### Material provided
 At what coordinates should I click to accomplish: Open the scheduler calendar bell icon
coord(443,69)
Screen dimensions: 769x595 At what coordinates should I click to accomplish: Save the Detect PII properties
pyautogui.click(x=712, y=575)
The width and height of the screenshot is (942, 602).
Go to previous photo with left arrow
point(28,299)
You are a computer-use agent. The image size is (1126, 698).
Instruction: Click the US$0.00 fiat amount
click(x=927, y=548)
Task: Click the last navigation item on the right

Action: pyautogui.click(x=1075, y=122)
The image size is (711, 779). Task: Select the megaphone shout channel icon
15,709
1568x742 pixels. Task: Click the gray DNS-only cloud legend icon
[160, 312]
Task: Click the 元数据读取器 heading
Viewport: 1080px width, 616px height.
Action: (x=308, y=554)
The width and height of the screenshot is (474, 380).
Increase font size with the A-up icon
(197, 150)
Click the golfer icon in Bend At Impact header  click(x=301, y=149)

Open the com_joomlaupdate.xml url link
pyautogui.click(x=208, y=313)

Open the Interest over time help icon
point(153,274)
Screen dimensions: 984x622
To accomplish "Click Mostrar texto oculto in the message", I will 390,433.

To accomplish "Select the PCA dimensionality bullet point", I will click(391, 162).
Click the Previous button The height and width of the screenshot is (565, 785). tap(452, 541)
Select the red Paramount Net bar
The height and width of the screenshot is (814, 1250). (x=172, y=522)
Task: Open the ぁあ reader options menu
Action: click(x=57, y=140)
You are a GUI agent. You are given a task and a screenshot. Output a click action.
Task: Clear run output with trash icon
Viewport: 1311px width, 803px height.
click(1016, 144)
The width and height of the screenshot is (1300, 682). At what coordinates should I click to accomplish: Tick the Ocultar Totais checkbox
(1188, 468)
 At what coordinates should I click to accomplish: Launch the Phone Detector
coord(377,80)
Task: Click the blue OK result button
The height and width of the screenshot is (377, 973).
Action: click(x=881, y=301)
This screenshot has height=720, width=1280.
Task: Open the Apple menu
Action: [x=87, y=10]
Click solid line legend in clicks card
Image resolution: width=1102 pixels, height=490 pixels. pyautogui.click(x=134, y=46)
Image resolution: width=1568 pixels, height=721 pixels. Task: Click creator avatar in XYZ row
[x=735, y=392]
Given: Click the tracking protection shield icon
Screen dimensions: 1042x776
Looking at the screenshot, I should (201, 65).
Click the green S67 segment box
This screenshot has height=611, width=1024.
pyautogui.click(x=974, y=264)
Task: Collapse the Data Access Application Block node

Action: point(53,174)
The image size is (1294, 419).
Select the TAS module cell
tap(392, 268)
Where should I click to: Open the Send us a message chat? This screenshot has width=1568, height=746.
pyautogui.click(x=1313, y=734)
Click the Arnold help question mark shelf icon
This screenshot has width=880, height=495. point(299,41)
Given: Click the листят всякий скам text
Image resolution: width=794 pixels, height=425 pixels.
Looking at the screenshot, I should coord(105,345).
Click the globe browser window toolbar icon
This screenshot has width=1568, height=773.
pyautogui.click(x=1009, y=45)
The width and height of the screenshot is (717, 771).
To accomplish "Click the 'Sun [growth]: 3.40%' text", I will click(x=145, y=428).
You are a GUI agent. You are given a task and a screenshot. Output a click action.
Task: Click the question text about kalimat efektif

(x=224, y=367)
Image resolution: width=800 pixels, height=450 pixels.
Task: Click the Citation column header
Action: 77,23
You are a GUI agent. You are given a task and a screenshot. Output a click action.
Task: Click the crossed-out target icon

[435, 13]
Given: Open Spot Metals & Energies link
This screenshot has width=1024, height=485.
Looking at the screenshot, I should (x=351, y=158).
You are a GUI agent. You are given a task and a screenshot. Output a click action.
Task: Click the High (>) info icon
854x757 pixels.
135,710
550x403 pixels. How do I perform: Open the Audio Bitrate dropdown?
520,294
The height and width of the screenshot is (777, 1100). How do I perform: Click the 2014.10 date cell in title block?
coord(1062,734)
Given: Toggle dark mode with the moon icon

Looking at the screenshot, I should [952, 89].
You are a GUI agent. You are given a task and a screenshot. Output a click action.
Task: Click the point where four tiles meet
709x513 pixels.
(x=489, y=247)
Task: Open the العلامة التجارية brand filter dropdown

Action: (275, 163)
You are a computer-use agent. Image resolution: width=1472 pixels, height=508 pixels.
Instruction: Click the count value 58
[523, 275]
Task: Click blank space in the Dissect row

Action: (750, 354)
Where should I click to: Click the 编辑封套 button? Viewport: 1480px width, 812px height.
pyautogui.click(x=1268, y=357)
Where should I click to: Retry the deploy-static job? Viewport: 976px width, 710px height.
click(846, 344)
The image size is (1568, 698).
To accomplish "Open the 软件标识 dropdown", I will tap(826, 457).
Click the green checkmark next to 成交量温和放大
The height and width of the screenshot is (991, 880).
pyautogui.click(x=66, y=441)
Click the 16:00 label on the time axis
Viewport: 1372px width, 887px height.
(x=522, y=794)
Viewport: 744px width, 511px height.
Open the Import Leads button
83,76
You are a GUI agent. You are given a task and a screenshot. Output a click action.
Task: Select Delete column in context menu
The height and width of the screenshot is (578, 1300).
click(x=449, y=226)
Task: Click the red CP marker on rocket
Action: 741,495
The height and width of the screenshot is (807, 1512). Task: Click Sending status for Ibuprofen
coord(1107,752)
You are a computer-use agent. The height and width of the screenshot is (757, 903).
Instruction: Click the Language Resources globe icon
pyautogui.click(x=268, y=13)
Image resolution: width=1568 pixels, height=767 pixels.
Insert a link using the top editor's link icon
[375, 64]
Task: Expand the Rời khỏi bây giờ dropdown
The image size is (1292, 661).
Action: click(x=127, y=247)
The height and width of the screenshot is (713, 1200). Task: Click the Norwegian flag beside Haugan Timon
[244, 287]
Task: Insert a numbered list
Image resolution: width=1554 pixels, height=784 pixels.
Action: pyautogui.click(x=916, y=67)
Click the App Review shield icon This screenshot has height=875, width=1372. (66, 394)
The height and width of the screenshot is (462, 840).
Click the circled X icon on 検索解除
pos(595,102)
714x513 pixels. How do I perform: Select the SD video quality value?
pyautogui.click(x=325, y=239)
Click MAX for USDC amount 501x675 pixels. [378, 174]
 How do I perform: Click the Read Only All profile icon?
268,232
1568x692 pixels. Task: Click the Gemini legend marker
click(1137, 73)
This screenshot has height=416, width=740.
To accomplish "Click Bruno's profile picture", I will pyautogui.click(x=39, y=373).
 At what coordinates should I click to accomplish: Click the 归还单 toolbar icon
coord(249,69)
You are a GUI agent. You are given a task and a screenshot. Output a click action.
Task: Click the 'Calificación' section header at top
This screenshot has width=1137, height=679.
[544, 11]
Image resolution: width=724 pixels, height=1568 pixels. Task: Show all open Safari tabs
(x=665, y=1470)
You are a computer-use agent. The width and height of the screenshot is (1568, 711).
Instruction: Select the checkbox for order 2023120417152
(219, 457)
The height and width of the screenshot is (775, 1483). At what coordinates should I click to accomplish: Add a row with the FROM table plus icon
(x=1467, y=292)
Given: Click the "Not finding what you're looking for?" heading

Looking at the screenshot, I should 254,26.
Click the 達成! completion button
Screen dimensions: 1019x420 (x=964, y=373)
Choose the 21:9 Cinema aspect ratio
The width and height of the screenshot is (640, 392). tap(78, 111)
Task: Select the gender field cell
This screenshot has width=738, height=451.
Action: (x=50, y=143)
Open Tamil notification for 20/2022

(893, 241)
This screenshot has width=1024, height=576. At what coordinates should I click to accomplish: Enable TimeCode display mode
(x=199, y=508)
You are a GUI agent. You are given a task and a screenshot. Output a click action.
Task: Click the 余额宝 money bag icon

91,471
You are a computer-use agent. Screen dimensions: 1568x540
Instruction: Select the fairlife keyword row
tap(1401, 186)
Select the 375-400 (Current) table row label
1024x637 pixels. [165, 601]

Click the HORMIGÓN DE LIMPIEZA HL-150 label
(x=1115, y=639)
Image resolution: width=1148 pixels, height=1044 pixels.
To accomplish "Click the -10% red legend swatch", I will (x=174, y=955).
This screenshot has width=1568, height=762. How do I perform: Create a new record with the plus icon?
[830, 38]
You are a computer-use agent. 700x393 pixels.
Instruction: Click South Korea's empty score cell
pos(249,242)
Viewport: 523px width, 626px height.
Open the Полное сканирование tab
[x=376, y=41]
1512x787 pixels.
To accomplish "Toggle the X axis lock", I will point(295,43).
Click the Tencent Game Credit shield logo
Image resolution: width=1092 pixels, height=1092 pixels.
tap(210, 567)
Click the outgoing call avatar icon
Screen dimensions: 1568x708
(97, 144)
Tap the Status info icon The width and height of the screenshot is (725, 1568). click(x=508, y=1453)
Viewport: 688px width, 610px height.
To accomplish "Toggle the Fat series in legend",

### What the exercise asks
Copy every line in the listing above where the string "computer" turns up.

### Task solution
You are a computer-use agent. The image size is (1126, 698).
You are a computer-use agent. Image resolution: width=1472 pixels, height=508 pixels.
You are a computer-use agent. The height and width of the screenshot is (757, 903).
You are a computer-use agent. The width and height of the screenshot is (1568, 711).
You are a computer-use agent. Screen dimensions: 1568x540
You are a computer-use agent. 700x393 pixels.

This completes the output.